▸ Task
Copy every one of the rows below word for word, leaving nothing out and changing nothing.
--- Begin Data for this task ---
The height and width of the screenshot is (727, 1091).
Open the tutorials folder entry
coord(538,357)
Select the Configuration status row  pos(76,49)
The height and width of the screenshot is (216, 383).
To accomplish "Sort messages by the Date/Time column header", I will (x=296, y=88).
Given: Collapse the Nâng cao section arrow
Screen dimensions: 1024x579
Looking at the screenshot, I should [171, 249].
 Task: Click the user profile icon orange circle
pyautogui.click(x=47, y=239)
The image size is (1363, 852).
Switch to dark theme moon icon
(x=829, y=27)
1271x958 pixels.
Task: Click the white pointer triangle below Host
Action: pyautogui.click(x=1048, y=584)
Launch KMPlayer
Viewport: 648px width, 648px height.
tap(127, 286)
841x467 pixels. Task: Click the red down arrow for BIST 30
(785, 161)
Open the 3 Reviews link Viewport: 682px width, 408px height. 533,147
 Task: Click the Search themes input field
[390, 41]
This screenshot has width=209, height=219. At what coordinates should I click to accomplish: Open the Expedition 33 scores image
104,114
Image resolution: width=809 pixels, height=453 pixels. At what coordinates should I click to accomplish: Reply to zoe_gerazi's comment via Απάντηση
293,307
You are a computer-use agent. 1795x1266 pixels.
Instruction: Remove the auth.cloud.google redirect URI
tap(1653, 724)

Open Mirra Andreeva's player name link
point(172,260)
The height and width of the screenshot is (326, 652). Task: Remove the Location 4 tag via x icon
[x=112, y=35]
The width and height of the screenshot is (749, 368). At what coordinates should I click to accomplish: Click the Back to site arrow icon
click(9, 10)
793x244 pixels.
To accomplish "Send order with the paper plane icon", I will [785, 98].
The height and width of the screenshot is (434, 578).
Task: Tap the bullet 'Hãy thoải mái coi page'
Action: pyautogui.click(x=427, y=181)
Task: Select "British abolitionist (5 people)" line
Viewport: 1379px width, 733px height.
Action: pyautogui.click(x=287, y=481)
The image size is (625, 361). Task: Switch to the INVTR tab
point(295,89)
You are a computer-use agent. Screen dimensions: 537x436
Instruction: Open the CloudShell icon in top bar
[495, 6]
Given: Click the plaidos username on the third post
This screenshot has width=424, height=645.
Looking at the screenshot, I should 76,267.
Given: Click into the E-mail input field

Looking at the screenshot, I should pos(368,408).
--- End Data for this task ---
▸ Final result
The height and width of the screenshot is (727, 1091).
Open the tutorials folder entry
coord(538,357)
Select the Configuration status row  pos(76,49)
The height and width of the screenshot is (216, 383).
To accomplish "Sort messages by the Date/Time column header", I will (x=296, y=88).
Given: Collapse the Nâng cao section arrow
Screen dimensions: 1024x579
Looking at the screenshot, I should [171, 249].
 Task: Click the user profile icon orange circle
pyautogui.click(x=47, y=239)
The image size is (1363, 852).
Switch to dark theme moon icon
(x=829, y=27)
1271x958 pixels.
Task: Click the white pointer triangle below Host
Action: pyautogui.click(x=1048, y=584)
Launch KMPlayer
Viewport: 648px width, 648px height.
tap(127, 286)
841x467 pixels. Task: Click the red down arrow for BIST 30
(785, 161)
Open the 3 Reviews link Viewport: 682px width, 408px height. 533,147
 Task: Click the Search themes input field
[390, 41]
This screenshot has width=209, height=219. At what coordinates should I click to accomplish: Open the Expedition 33 scores image
104,114
Image resolution: width=809 pixels, height=453 pixels. At what coordinates should I click to accomplish: Reply to zoe_gerazi's comment via Απάντηση
293,307
You are a computer-use agent. 1795x1266 pixels.
Instruction: Remove the auth.cloud.google redirect URI
tap(1653, 724)

Open Mirra Andreeva's player name link
point(172,260)
The height and width of the screenshot is (326, 652). Task: Remove the Location 4 tag via x icon
[x=112, y=35]
The width and height of the screenshot is (749, 368). At what coordinates should I click to accomplish: Click the Back to site arrow icon
click(9, 10)
793x244 pixels.
To accomplish "Send order with the paper plane icon", I will [785, 98].
The height and width of the screenshot is (434, 578).
Task: Tap the bullet 'Hãy thoải mái coi page'
Action: pyautogui.click(x=427, y=181)
Task: Select "British abolitionist (5 people)" line
Viewport: 1379px width, 733px height.
Action: pyautogui.click(x=287, y=481)
The image size is (625, 361). Task: Switch to the INVTR tab
point(295,89)
You are a computer-use agent. Screen dimensions: 537x436
Instruction: Open the CloudShell icon in top bar
[495, 6]
Given: Click the plaidos username on the third post
This screenshot has width=424, height=645.
Looking at the screenshot, I should 76,267.
Given: Click into the E-mail input field

Looking at the screenshot, I should pos(368,408).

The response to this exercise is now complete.